My Dad Died: How am I supposed to feel now?

My dad died three weeks, one day, eight hours and fifteen minutes ago. I’m trying to make
sense of something inevitable but no easier to accept. I was working on my fourth novel, a book I had to write so badly, that the one I’d been working on for over two years, had to be set aside. I didn’t know why I had to write about George Glass, a boy who was only partly a real boy (like Jan Brady’s imaginary boyfriend), but over the last two years, and just this week, I have made some breakthroughs.

FYI: Clarity and figuring things out doesn’t make them easier, only clearer. 

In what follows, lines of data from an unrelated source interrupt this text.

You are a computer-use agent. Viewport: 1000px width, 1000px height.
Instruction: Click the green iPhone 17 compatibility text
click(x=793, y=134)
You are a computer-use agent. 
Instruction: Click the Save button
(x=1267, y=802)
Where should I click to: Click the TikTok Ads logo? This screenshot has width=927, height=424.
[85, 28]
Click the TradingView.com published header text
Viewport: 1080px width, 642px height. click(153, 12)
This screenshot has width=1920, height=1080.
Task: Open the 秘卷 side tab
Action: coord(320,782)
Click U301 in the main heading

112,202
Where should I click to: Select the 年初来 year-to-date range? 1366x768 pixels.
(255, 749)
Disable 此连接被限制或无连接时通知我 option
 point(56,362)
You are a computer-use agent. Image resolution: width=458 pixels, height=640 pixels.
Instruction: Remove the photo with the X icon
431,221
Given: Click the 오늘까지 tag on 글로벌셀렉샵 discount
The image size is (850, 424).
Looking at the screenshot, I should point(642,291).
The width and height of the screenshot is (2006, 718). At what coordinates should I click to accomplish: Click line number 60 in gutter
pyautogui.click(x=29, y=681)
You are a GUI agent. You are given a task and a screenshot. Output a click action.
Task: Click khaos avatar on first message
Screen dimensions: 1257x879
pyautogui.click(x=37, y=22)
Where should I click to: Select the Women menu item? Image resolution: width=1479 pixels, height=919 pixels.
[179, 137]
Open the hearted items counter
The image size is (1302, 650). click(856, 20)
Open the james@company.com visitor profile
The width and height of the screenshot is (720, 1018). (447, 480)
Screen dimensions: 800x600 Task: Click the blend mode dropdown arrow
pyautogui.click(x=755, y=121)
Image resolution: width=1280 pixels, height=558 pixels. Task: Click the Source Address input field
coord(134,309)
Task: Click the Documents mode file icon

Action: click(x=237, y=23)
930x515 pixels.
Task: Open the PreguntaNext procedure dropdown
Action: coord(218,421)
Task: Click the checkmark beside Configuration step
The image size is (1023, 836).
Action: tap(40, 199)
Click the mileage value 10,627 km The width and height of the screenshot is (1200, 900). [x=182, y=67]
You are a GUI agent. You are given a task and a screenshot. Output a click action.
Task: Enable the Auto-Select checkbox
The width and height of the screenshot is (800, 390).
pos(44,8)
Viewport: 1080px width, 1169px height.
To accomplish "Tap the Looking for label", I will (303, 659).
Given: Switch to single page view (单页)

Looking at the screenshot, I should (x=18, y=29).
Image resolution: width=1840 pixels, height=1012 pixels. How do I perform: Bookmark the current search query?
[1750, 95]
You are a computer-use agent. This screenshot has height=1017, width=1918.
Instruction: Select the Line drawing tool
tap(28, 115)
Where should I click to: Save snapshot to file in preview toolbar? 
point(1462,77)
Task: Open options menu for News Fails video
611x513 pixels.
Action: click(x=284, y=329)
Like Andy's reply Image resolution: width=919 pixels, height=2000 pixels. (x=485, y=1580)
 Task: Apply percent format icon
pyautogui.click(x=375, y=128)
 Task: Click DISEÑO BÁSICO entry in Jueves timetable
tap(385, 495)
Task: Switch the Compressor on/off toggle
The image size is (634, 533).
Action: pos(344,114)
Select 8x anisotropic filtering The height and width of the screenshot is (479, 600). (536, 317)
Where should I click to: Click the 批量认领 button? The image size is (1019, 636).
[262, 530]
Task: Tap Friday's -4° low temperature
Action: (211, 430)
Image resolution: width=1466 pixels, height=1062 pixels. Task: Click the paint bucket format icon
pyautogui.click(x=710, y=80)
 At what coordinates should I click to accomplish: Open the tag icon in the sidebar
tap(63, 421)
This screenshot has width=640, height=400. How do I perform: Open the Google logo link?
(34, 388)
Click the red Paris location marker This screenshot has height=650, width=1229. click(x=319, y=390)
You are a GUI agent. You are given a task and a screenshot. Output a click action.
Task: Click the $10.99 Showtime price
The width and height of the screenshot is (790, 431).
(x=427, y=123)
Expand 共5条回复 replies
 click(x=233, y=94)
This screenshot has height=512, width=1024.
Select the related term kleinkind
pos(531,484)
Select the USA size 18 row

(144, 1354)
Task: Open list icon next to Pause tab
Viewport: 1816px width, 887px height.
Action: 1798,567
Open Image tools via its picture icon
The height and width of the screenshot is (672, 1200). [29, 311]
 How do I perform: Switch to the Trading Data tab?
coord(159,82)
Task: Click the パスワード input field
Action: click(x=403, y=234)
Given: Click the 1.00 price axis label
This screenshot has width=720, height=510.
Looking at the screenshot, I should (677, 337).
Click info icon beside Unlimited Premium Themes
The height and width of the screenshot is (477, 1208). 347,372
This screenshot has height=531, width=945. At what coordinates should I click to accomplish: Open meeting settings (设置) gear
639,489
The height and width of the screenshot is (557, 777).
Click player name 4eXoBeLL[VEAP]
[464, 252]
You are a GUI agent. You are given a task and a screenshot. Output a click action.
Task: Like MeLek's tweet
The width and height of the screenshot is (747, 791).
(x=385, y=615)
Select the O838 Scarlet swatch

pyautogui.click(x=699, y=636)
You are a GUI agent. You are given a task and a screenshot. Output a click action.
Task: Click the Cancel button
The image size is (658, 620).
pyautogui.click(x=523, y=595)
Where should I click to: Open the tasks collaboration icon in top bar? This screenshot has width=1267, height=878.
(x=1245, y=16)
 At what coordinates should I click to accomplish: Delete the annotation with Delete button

Initially, I thought I had to write my George Glass book because I was anticipating my son’s departure from my life, and so I had to kill myself in my book so that he could survive without me. This made sense. I had to write this out. I had to write this fiction in order to explore and process (this is how writers—or this writer—operates) his eventual independence and my acceptance and in order for my world to make sense, but now, since my dad died three weeks ago today (9-14-18, 3:45 pm), I understand that it was right around the time that the George Glass story demanded my attention and I abandoned the other book, that my dad was diagnosed with cancer. It was around this time that both losses become evident on a subconscious level. I would lose my son, and I would lose my parents, and I didn’t want to lose anyone, not to adulthood or death—the ultimate loss. 

I didn’t understand any of this, what my monkey-writers’ mind was doing to me, until just this week. In between remembering my dad’s last moments, the gurgle in his lungs, a bad joke I made while reading from his favorite book, a book that he’d read to me, The Collected Works of Robert W. Service, a book my mother had given him and autographed in 1967, I heard silence, and I knew that he was gone. I had moved a rocking chair into his bedroom. He was in pain. I had decided to administer liquid morphine. I actually translated his moans: “Micki, please help me. Please, Moose.” And I did. I gave him more morphine. I kissed his cheek. His dog, Polly, was by his side. This image of my father, emaciated, a shell of a human being, marches like an angry soldier through my mind. Why? Stupid question. Because I want him back. I want the man before the cancer. I want his strength. He used to say, “You mess with the bull, you get the horns.” 
When I was a teenager, if someone wanted to take me on a date, my dad had a “sit-down” with him. The one-sided conversation went like this: “God damn it, son. I know what you are. You’re nothing but a hard-dicked son of a bitch. How do I know? Because I was just like you. You better keep your dick in your pants around my daughter.”
Word spread fast.
“Don’t take her out unless you can bypass going to her house.”
I don’t write nonfiction, creative or otherwise, but here I go, because I miss my dad.